Mensagem para o artista em potencial
Para finalizar, a Folha de Itupeva perguntou ao Júlio qual é o recado que ele deixa para quem tem um dom artístico em Artes Plásticas e ainda não se expôs por algum receio:
O conselho dele é incisivo: “Se você tem vontade de trabalhar com arte, acredite em si, o maior incentivador é você mesmo. Busque desenvolver o lado artístico, o lado direito do cérebro, e faça trabalhos independente se as pessoas gostem ou não. A constância traz grandes resultados”.
Júlio comentou que estava conversando com uma moça no último Salão e disseram: “nós vamos embora deste mundo, mas nossas obras irão ficar para as novas gerações”.
Então o conselho dele é que busque, sim, desenvolver o seu talento.
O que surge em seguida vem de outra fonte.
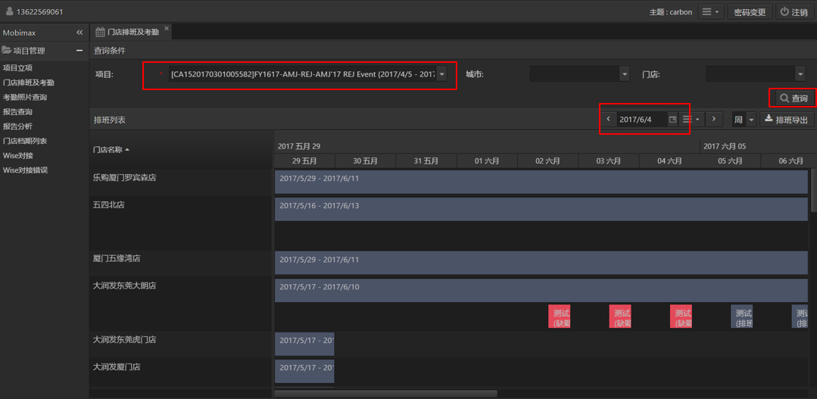The height and width of the screenshot is (399, 817).
Task: Click the 排班导出 export button
Action: tap(787, 120)
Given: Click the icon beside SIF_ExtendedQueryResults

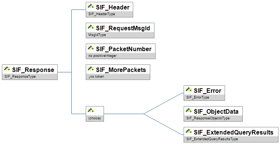Looking at the screenshot, I should tap(189, 132).
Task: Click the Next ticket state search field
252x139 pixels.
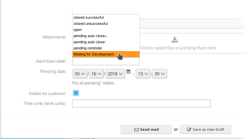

Não tenha vergonha, porque a vergonha é uma barreira muito grande, mas deixe isso de lado e busque desenvolver o seu talento.
A jornada de Júlio Ribeiro — da paixão de infância interrompida pelo “deserto” da escassez, à maturidade técnica inspirada nos clássicos — é a prova de que o talento exige, acima de tudo, perseverança e coragem.
Ele nos oferece uma arte que é um convite à admiração: um artista figurativo especializado em paisagem que utiliza a técnica dos grandes mestres para revelar a beleza nos detalhes. Ao superar o receio de se expor e as dificuldades da vida, Júlio nos lembra que a verdadeira vitória é garantir que o legado e a mensagem do artista em cada obra, permaneçam vivos para as novas gerações.